AI in the real world
Machan subsequently touched on AI and the introduction of AI innovation at a societal level. Machan noted how Truveta, among a growing number of comparable companies, is able to extract and interrogate healthcare data from millions of patients daily, drawing on these data to further clinical research. Referencing a publication by Monteleone et al, comparing ultrasound-assisted catheter-directed thrombolysis versus mechanical thrombectomy in over 83 million patients, Machan drew attention to the wealth of procedures and outcomes that can be studied.

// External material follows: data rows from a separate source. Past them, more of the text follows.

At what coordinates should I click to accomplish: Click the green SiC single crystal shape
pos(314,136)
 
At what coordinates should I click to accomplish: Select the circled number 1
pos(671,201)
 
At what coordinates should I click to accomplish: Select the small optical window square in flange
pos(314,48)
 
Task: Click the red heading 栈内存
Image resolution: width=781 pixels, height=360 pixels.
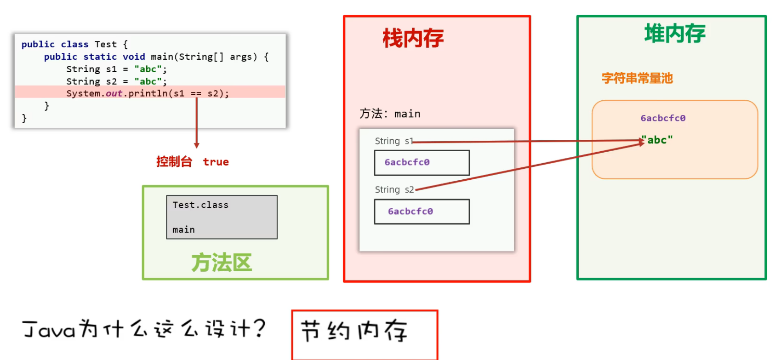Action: (x=413, y=38)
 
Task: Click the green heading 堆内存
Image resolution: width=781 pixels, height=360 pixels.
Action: (x=674, y=34)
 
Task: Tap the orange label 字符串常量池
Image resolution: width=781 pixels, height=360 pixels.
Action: (x=637, y=78)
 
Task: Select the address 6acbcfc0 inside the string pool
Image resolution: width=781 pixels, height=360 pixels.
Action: (x=663, y=118)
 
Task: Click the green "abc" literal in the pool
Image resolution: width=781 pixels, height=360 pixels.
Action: (x=658, y=140)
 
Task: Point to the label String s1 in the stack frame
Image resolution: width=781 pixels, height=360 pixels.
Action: (x=394, y=141)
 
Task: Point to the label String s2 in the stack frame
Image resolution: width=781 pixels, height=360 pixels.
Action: (x=394, y=189)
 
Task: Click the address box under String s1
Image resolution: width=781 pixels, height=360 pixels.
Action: (x=422, y=163)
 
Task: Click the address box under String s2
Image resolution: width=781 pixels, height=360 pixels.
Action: (x=422, y=211)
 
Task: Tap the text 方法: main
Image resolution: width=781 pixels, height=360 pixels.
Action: (x=390, y=114)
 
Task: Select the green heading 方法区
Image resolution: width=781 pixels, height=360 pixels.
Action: (x=222, y=263)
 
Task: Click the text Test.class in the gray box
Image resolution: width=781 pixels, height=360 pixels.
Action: (x=200, y=205)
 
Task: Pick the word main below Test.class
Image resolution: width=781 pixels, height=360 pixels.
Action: (x=183, y=229)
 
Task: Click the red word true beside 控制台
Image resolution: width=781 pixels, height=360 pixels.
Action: (x=216, y=162)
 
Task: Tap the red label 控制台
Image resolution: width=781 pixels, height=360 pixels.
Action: (x=174, y=162)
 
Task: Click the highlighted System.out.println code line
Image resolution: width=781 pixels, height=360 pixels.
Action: (x=148, y=93)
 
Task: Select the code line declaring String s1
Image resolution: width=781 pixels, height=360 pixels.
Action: (x=116, y=69)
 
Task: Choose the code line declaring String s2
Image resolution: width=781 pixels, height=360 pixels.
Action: (x=116, y=81)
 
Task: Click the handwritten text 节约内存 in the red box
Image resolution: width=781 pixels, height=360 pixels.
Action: (x=354, y=331)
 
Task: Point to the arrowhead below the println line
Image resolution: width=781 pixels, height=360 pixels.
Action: (x=197, y=145)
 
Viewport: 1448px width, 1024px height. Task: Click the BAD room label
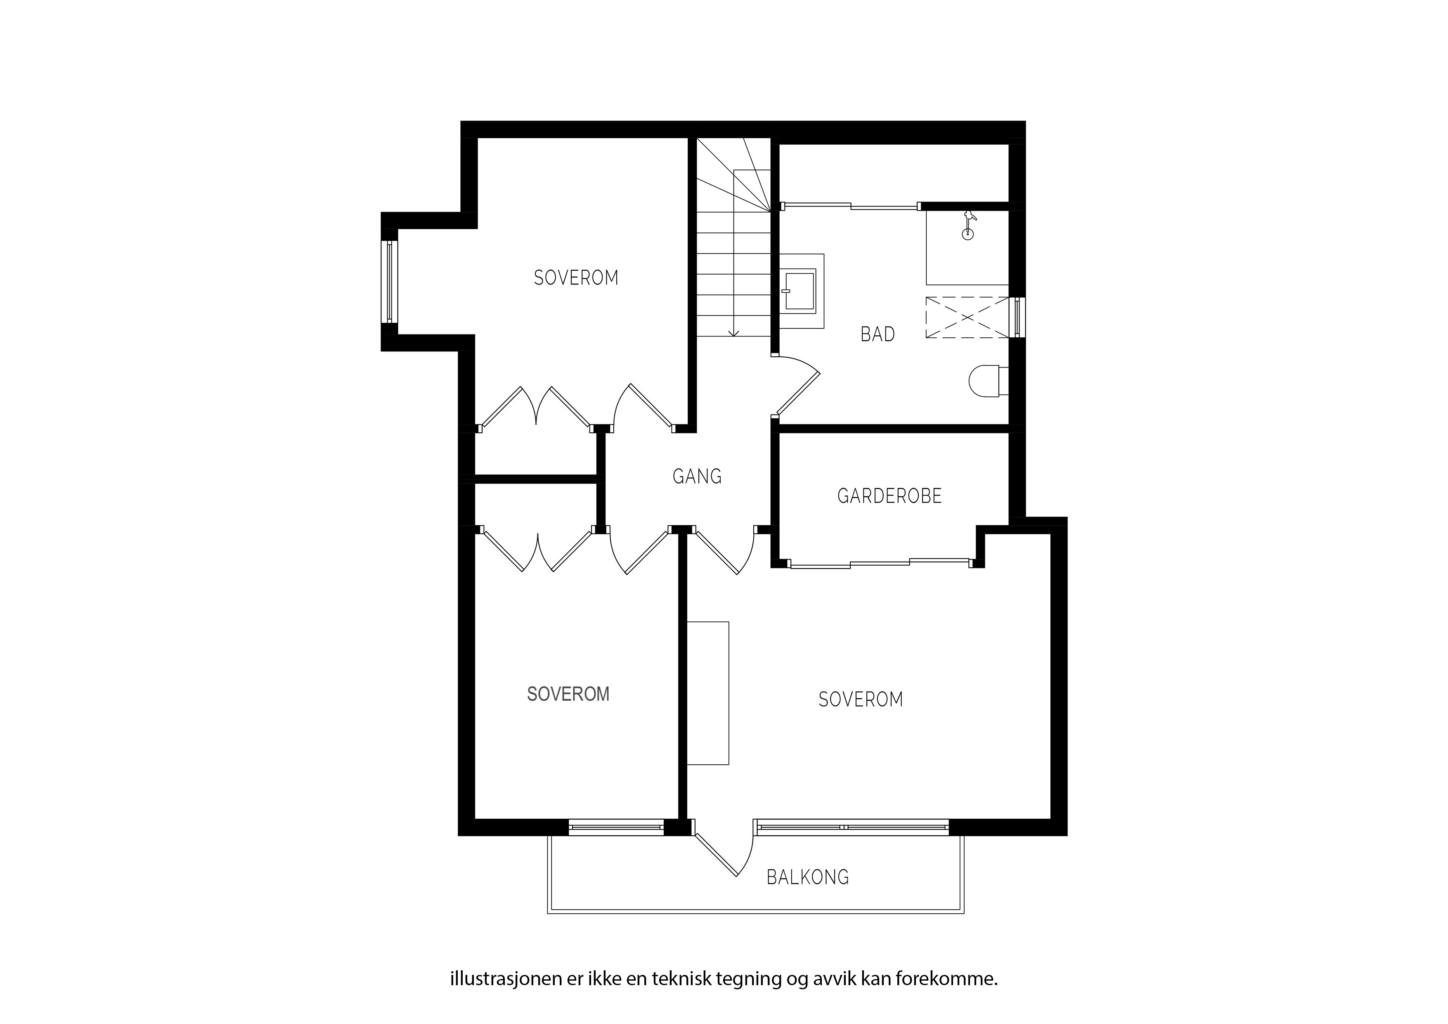[877, 334]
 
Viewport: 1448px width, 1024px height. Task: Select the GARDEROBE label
[889, 496]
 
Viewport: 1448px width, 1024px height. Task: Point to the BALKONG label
[807, 877]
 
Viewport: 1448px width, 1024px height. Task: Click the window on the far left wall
[391, 282]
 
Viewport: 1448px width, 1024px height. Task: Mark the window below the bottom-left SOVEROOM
[616, 827]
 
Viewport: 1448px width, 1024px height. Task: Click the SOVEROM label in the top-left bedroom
[576, 277]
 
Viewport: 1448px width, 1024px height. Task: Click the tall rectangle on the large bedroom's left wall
[707, 693]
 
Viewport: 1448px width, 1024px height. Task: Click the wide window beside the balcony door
[852, 827]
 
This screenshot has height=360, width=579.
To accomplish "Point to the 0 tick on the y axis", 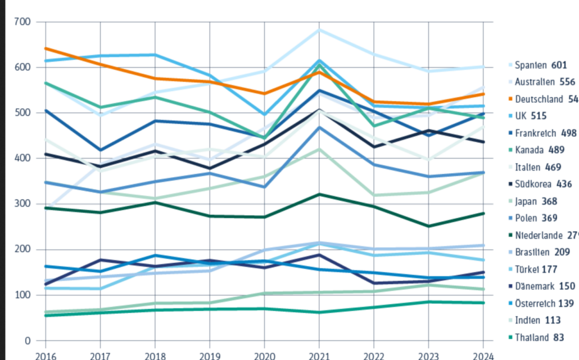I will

With the ability to provide real-world data, these emerging AI programmes are bringing to the fore the realisation that “what happens in the real world doesn’t necessarily happen in controlled company-sponsored trials”, Machan stated.
Finishing his talk, Machan ruminated on what Dotter would say to early career interventional radiologists seeking to innovate today. In his view, Dotter would urge them to be curious, collaborate and record what they learn, and to protect the spirit of IR, leaving the speciality better than they found it.